● Your goal:
Among the entries below, determine how many lines contain the word "will" and state only that figure.

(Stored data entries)

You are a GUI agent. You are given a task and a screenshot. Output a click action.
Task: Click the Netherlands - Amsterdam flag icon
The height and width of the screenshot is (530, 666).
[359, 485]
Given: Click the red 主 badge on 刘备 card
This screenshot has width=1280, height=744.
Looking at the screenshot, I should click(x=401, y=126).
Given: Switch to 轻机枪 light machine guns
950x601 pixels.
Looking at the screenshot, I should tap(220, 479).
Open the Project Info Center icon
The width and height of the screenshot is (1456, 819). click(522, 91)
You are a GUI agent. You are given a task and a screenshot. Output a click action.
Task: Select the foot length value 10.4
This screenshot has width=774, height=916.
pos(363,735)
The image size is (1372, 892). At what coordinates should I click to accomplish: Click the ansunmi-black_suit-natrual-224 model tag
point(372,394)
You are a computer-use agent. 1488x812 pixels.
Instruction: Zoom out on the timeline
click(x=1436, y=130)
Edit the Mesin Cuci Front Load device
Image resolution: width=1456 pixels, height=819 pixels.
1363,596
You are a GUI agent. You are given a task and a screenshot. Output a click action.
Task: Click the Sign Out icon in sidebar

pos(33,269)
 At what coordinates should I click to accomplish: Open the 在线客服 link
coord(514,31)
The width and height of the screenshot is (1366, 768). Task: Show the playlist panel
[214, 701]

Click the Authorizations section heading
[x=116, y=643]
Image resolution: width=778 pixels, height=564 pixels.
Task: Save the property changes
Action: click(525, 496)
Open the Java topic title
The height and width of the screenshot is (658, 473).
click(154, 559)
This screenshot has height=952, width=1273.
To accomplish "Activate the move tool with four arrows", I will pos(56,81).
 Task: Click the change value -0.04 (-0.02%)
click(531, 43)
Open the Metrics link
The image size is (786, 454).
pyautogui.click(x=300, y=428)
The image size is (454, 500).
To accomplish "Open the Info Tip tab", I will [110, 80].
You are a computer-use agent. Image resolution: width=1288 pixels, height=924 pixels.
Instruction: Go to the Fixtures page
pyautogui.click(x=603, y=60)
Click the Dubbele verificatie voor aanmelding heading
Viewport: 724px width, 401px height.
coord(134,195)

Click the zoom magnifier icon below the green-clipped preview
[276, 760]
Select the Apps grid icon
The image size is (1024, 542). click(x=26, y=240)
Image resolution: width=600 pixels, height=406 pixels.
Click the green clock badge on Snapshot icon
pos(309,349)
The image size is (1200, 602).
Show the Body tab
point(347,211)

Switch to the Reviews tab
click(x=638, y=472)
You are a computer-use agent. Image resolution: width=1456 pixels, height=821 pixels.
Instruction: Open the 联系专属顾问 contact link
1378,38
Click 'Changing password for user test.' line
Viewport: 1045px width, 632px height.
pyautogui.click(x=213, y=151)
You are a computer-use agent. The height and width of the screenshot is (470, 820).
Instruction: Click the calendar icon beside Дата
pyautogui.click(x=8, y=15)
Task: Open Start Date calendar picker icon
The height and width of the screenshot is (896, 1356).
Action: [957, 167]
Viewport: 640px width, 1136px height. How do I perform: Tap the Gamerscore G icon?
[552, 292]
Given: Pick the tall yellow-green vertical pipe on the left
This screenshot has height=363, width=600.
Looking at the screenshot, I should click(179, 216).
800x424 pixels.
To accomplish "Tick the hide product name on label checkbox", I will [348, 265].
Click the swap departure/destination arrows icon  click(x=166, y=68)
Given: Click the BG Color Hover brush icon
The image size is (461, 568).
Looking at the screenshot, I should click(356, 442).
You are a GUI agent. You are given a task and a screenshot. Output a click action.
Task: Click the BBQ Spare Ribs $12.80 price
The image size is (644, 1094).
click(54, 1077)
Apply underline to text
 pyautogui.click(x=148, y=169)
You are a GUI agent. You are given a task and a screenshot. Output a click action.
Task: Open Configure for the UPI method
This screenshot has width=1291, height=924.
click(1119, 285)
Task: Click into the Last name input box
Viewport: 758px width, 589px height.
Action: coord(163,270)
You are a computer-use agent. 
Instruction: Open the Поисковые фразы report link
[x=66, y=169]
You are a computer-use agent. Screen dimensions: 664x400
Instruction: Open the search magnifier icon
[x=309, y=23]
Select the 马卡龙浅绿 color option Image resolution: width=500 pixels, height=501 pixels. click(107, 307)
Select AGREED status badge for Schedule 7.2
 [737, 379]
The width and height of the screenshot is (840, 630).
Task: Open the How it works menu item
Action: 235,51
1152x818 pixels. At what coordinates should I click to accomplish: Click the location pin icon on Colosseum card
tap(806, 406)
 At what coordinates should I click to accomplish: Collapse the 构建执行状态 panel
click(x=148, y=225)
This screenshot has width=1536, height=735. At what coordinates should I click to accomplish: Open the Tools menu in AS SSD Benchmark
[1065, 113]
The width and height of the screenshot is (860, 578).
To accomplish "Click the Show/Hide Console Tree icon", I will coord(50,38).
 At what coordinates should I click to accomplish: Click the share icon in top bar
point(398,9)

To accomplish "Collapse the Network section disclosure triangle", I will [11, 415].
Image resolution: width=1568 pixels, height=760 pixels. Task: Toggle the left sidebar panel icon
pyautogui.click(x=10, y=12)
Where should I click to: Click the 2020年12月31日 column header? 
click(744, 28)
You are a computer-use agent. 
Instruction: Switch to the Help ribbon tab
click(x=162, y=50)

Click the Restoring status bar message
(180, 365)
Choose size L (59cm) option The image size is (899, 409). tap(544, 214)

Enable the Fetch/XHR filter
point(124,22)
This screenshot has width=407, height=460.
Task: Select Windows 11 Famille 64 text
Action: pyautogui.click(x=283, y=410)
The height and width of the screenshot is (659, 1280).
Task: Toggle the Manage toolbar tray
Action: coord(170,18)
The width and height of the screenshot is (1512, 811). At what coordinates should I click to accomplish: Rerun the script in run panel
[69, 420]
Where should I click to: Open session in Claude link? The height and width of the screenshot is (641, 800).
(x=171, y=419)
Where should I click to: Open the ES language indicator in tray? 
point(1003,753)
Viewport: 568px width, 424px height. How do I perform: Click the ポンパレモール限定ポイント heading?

● Problem solution:
5